_TASK REQUIREMENTS_
A - In the blog excerpt, what was the grand total spent at the thrift shop?
B - Copy the blog excerpt's wording from "The great thing" up to and including "in the morning.".
EXTRACT TO READ Start Marker
She does not, however, understand "Sit."  That's a hard one for her, but we're working on it with bites of bacon. 

Whenever I say "Sit," she either dances or puts her front paws on the ground with her bum in the air.  




Moments on a rainy Saturday

1. 

I never thought I had a monopoly on polka dots, but until this morning I hadn't met anyone else who puts circles on their walls and furniture.  

Improvised Life introduced me to an artist who sponged green polka dots all over her walls.  

polka dots

"A polka-dot has the form of the sun, which is a symbol of the energy of the whole world and our living life, and also the form of the moon, which is calm. Round, soft, colorful, senseless and unknowing. Polka-dots can’t stay alone; like the communicative life of people, two or three polka-dots become movement…Polka-dots are a way to infinity...."


2. 

Another way to infinity might be traveling to the moon--as Astronaut Michael Collins did.  This morning I listened to a short interview with Michael Collins who died this week at 90.  Scott Simons (my favorite host on NPR) played a bit of his interview with Collins when he was 88--on the 50th anniversary of the moon landing.

The great thing about Weekend Edition is Scott Simon and his kindness in talking to people and asking questions that, in this case, brought out the poetry in Collins' speech.  Another thing is that you can listen online if you miss it in the morning. 

Was he ever lonely?  Not at all; he was engrossed not so much in what the moon looked like but "beholding our own blue home in the dark of the solar system. Earth was the whole show--tiny against a black velvet background."  He loved the "bright colors of white clouds and the blue of waters, the smear of rust we call continents." 

3. 

Luci and I walked into the Dollar Tree in a downpour. To a dog and a small child, the Dollar Tree is as good as a museum.

People pet you there if you are a small dog.  They say they like your one stand up ear and your one droopy ear.  They scratch you on your head.

So we were walking down the dog aisle.  Luci spied a ball wrapped in net.  She grabbed it and held her head high as she carried it to the check out line.  She had found herself a treasure!  (She didn't have a dollar so I paid.) 

4.

Day could never stand for me to sing or hum, "Sunrise Sunset."  

"When did you grow to be a beauty?  

When did you grow to be so strong?  

Wasn't it yesterday that you were small?"

So today they are all in Richmond signing a lease for Jackson's first house--where he will live with friends in the fall as a student.

She texted me and Nana: "I'm so nervous I feel like throwing up." 

If my trip had gone according to plan, I'd have been there today, in Richmond, seeing my first grandson looking at his first college home.  Day and I would have been crying together, maybe Tom and Marcus too, as they are tender-hearted men.  

It's probably for the best that they have this day to themselves.  It's hard enough without a grandmother along for the ride, even if she is refrains from singing "Sunrise, Sunset..."

5.

And now, with a downpour outside, Luci and I are ready for a nap.  




After murder mysteries, mono printing

 Today's been a fun Friday.....

Starting with Kate and me going to a thrift shop and "feeling like we were in Las Vegas," Kate said--on a winning streak, then having Chinese noodles, one entree enough for two plus enough take home for dinners.  

We both found treasures. I bought 4 pair of pants, a big white pasta bowl, and five white china dishes, grand total $35.  

Then I cleaned the house a little bit and enjoyed the rain and loved seeing the baby plants seem to double in size with two days of rain. Everything green looks happy!

Closing out the day, after watching some murder mysteries, I returned to two of my favorite You Tube mono printing artists, Jane Davies and Jennifer Nieuwenhof.  And here it is almost three in the morning and I'm so tempted to go to the casita and try out some new techniques, like making stamps and masks out of hot glue and sticky-back foam.  

I ordered a pet carrier from Amazon after reading Janet's story about ferrying a little lab puppy to Seattle and seeing how she carried the puppy in a airline approved carrier.  When it comes, I'll see if Luci will go into it and let me carry her around the house.  If she does, she gets to go on the next flight.
EXTRACT TO READ End Marker
SUPPLIED MATERIAL Start Marker
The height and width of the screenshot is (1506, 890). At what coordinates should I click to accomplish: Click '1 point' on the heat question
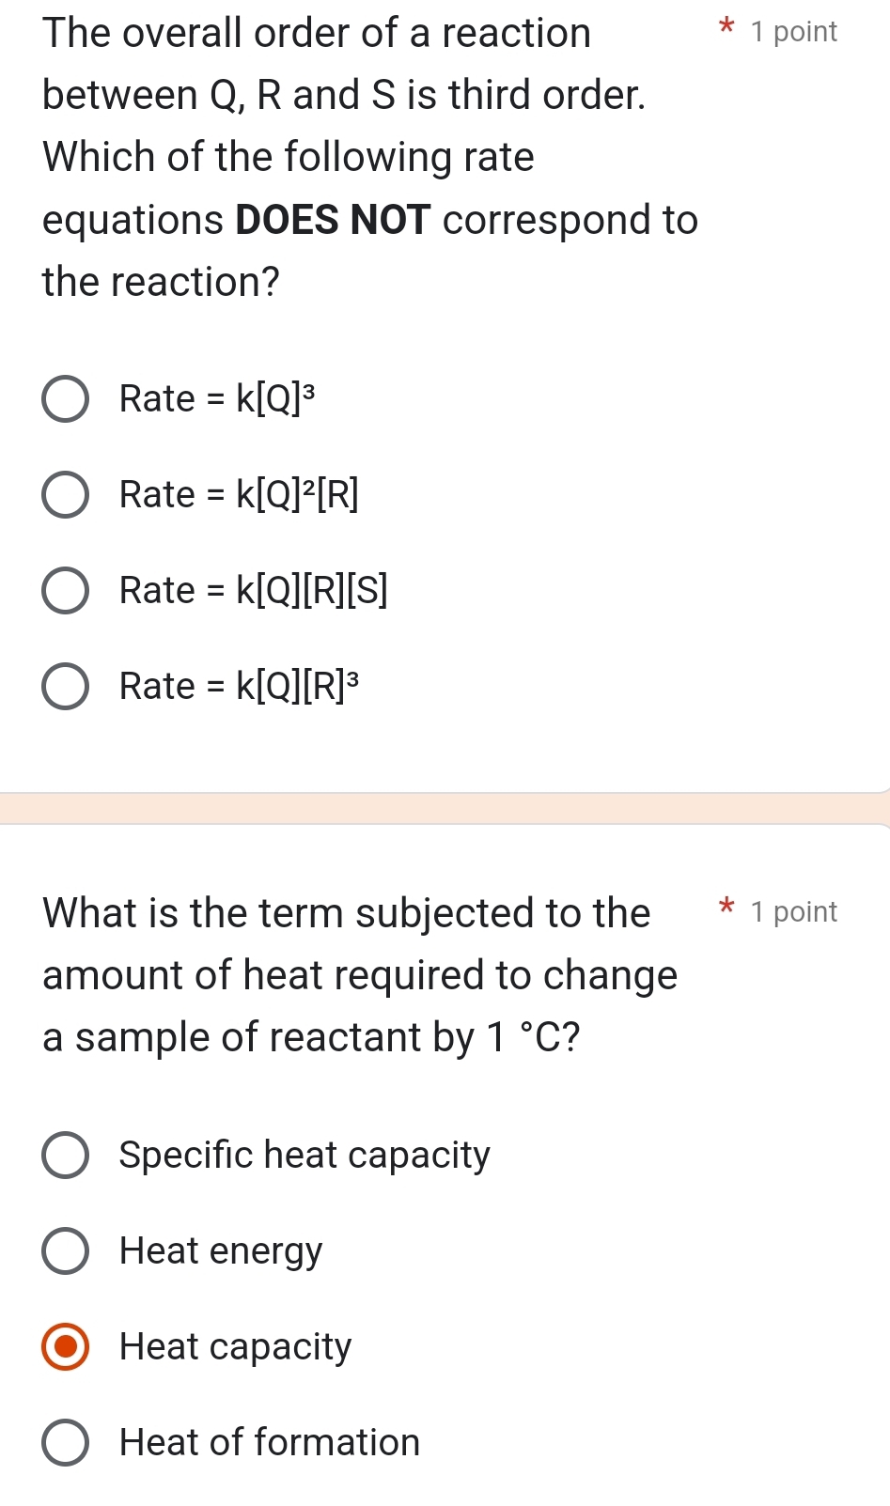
SUPPLIED MATERIAL End Marker
_ANSWERS PER TASK_
A - $35

B -
The great thing about Weekend Edition is Scott Simon and his kindness in talking to people and asking questions that, in this case, brought out the poetry in Collins' speech.  Another thing is that you can listen online if you miss it in the morning.